═══ PASSAGE FOURNI

D'ailleurs, ça débute par quelques de notes de piano, fragiles, désuètes et floues, perturbées par des parasites cotonneux, des brouillages, des moments de flottements d'où émergent des voix susurrantes, faisant tanguer le sens des réalités.
Ce qui saisit et perturbe autant, c'est la lenteur que prend le groupe (qui tire son nom du personnage kafkaïen de la Métamorphose) à se dévoiler. Même les assauts les plus lyriques, les paroxysmes instrumentaux, prennent le temps de décoller, et ce uniquement après un long moment d'accalmie, où les notes sont lâchées au compte goutte. Cette dérive ralentie, à l'effet soporifique, cajole et berce doucement. On sent ses paupières lourdes et il est difficile de s'accrocher. De telles pauses sont introduites entre les notes que l'on croit que c'est fini, que l'on se perd, qu'on se retrouve déboussolé, au milieu d'un paysage rachitique, où ne subsiste que de la neige, à perte de vue, ou bien des nuages de brumes vaporeuses, qui enveloppent et caressent, tout comme peuvent le faire les violons, ou bien les voix, tendres et murmurantes.
On ne peut pas s'immiscer dans cet univers à tout venant : il faut une disposition d'esprit, car le groupe est peu pressé d'en finir, n'hésitant pas à traîner en longueur pour dire trois fois rien. Mais pour peu que l'on soit téméraire, et que l'on force les écoutes répétées, on se laisse à chaque fois pénétrer par une déstabilisante mélancolie, parfois poignante lorsqu'elle atteint des climax ("Even Numbers"), à grand renfort de violons et de montée en puissance des guitares.
Mais le plus souvent, c'est l'ascèse qui gagne, et il faut se laisser couler au rythme de la batterie et du piano ("What I Can Manage"), descendu à un tempo tel qu'il flirte avec l'arrêt. C'est au cours de ces apaisements que toute la beauté du groupe peut se révéler, comme lors de ces alternances, de ces dialogues de chants, tantôt masculin, tantôt féminin, mais parfaitement équilibrés, et se répondant avec douceur et une infime pureté. Lorsque le ton se durcit et que la voix se fait plus déchirante, plus intense, on atteint là des purs moments d'évasion. Les effets ne doivent rien de plus qu'à une échelle de plus dans l'intensité, mais l'authenticité est telle, et il a fallu tellement de chemin pour y arriver, que tout se transforme en le plus impressionnant des apparats.
Feutrée, cotonneuse, l'atmosphère que dégage maintenant l'album et qui envahit tout l'espace, celui de la pièce, comme de notre corps, se cristallise, s'étire le plus possible, en un minimalisme parfois haletant ("Loud And Clear").

══════
═══ DONNÉES FOURNIES

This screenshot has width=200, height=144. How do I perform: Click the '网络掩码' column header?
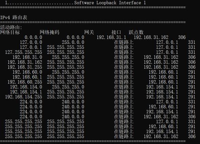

══════

TÂCHE COURTE:
Selon la critique d'album, de quel personnage le groupe tire-t-il son nom ?

RÉSULTAT DE L'EXERCICE:
Du personnage kafkaïen de la Métamorphose.